HUB EXEC Update Here

Bill Henning · 2014-02-06 06:28

Not for (-32..-1)*scale in PTRB which is pretty good

David Betz wrote: »

That's true but won't the code that uses these values still have to update the return address on the stack to skip over them when it returns?

Cluso99 · 2014-02-06 06:39

Adding PTRA/B for each task doesn't seem like it will be any help vs the complexity. Once hubexec starts to do lots of other hub access,many of the speed advantages disappear.

The CALLR (fast leaf/non-leaf?) would work by using the CALL and RET (via the task 4 level stack) because only a single level gets used.

Now for the slow CALLR where the address needs to be saved to thehub stack, in this case only, it would be necessary ro use anextra instruction and 1 clock to POP the return address off the task stack.Then this wouldbe writtento thehubstack,presumablyusing PTRA++.
If this is so, then.. could an instruction be added WRLONG PTRA++,pop where pop gets the value from the task stack. This woould only be a single instruction, and since weknow both D and S, a simple no operandinstruction like PUSHRET could bedone.

Alternately, could we make the task stack visible at say $1F1 ? or as I suggested earlier, make CALL also write to $1F1 ?

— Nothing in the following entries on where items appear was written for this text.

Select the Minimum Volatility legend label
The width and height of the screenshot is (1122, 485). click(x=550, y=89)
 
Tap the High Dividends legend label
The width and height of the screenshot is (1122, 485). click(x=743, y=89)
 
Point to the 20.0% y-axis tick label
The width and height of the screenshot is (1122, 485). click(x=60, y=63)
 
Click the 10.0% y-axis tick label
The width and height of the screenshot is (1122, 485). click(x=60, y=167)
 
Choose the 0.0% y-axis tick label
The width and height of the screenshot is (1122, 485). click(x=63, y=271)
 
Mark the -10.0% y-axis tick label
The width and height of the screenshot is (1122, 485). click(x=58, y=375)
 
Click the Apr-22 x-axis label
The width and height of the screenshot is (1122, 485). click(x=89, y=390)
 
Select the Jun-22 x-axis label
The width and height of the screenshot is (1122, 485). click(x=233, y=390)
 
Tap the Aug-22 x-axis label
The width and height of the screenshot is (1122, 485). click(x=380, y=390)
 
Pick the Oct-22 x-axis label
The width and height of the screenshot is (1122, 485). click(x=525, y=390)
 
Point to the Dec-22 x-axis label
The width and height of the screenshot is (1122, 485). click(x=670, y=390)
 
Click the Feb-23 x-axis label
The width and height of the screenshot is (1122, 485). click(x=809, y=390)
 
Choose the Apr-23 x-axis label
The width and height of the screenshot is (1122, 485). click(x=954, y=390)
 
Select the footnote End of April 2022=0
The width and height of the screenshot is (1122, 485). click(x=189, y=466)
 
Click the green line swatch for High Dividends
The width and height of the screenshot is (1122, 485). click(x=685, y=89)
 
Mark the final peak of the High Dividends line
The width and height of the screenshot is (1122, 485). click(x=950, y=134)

cgracey · 2014-02-06 06:47

Cluso99 wrote: »

Adding PTRA/B for each task doesn't seem like it will be any help vs the complexity. Once hubexec starts to do lots of other hub access,many of the speed advantages disappear.

It would mainly help in CALLA/CALLB/RETA/RETB operations, pushing and popping the stacks for you.

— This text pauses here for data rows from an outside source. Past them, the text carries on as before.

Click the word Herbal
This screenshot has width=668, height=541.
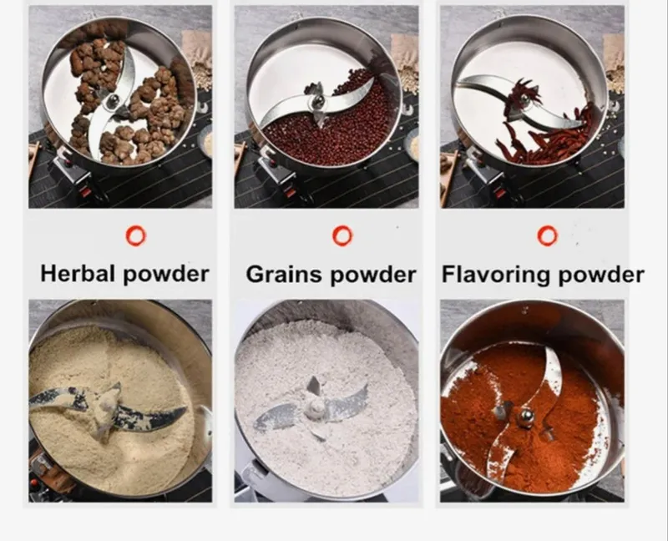pyautogui.click(x=78, y=273)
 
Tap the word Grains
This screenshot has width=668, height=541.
pyautogui.click(x=284, y=274)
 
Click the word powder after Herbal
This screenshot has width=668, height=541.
pyautogui.click(x=166, y=274)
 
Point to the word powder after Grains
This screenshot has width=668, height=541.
pyautogui.click(x=372, y=275)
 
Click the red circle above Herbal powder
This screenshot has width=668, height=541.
pyautogui.click(x=136, y=236)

As far as writing a register with the return address goes, I'd prefer $000, since that register can be remapped for 4 tasks, simplifying the logic required and facilitating greater register context for multi-tasking.

Bill Henning · 2014-02-06 06:50

CALLA/CALLB use a hub stack, they are my favorites for "large" stack applications as no need for a PUSHA LR (saves one instruction plus one cycle for every non-leaf function)

CALLX/CALLY use an aux stack, my favorite for most code, as it allows a "medium" stack and avoids hub cycles

CALL/RET use the 4 element stack, support LR functionality - great for GCC and small cog code

The three variations cover tiny/medium/large code, full coverage... love it.

Bill Henning · 2014-02-06 06:53

My only concern with using $000 is that if the initial instruction is a CALL, it will be clobbered.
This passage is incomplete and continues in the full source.